Tugas
Menurut kutipan halaman di bawah, apa nama rasi bintang "Gubuk Penceng" dalam bahasa Latin?

Kutipan Halaman

========

Minggu, 18 Juli 2010

Israa’: Indonesia Menembus Kegelapan






Berkatalah Rasul: "Ya Tuhanku, sesungguhnya kaumku menjadikan Al Quran itu sesuatu yang tidak diacuhkan (diabaikan)." (QS 25:30)

Israa’: Indonesia Menembus Kegelapan






Rasi bintang “Gubuk Penceng”, yang dikenal oleh hampir seluruh bangsa-bangsa Nusantara, Amerika Selatan, Aljazair, Maori, dan lain-lain sebagai penunjuk arah Selatan. Rasi bintang ini dalam astronomi eurocentric dikenal sebagai "Crux Australis", “Southern Cross”, atau "Zuiderkruis" (berturutan dalam bahasa Latin, Inggris, dan Belanda), disingkat “Cru”. Dalam dunia politik-militer, lambang ini dipakai antara lain pada bendera Australia, Selandia Baru, Viktoria, Brasil, Samoa, Papua New Guinea, dan Divisi Infanteri ke-23 US Army.

========

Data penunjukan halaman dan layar
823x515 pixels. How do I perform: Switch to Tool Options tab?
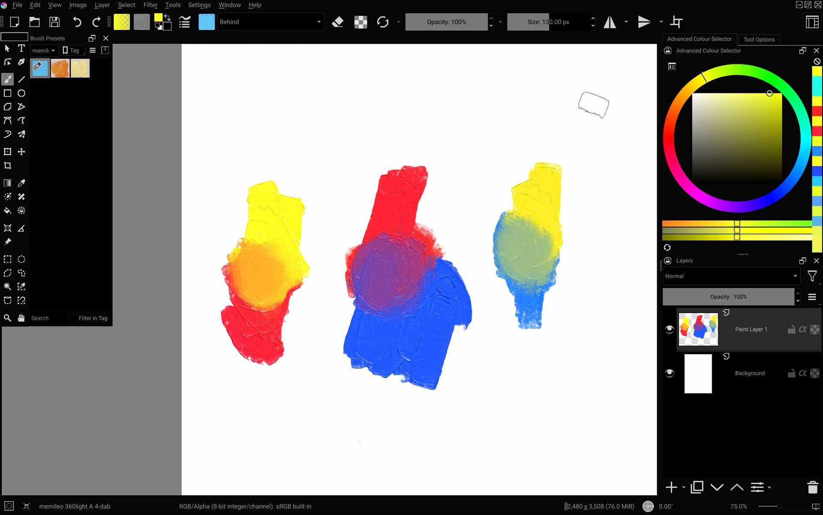tap(759, 39)
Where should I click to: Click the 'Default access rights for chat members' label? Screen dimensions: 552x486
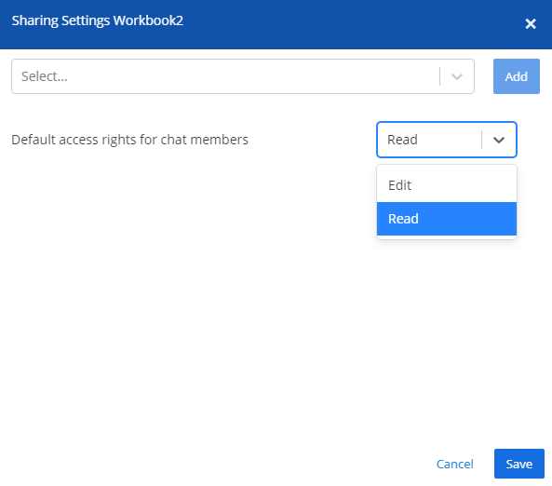[x=130, y=140]
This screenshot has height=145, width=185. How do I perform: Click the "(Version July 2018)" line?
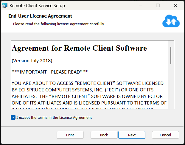pyautogui.click(x=32, y=61)
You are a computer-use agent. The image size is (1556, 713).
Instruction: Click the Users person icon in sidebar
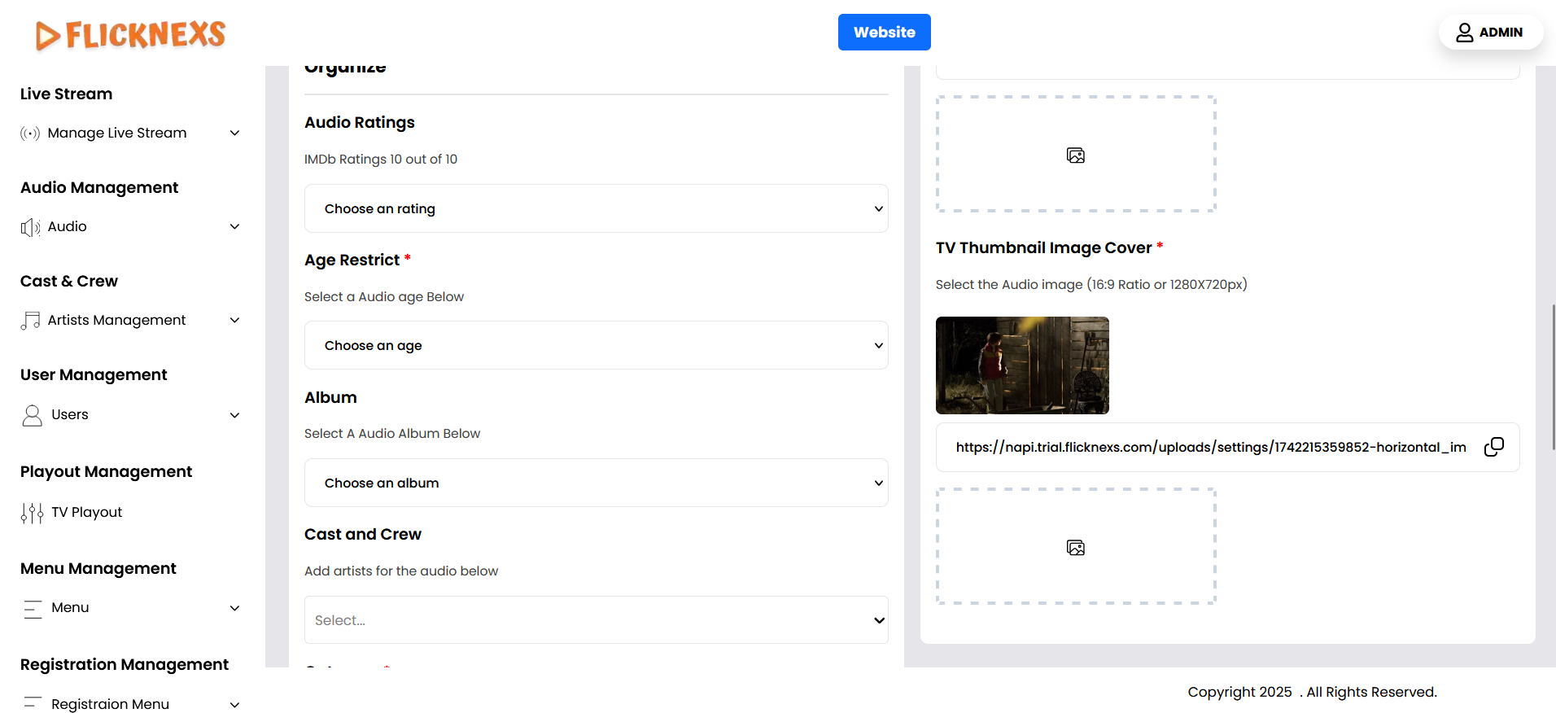coord(33,415)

========

Jawaban
Crux Australis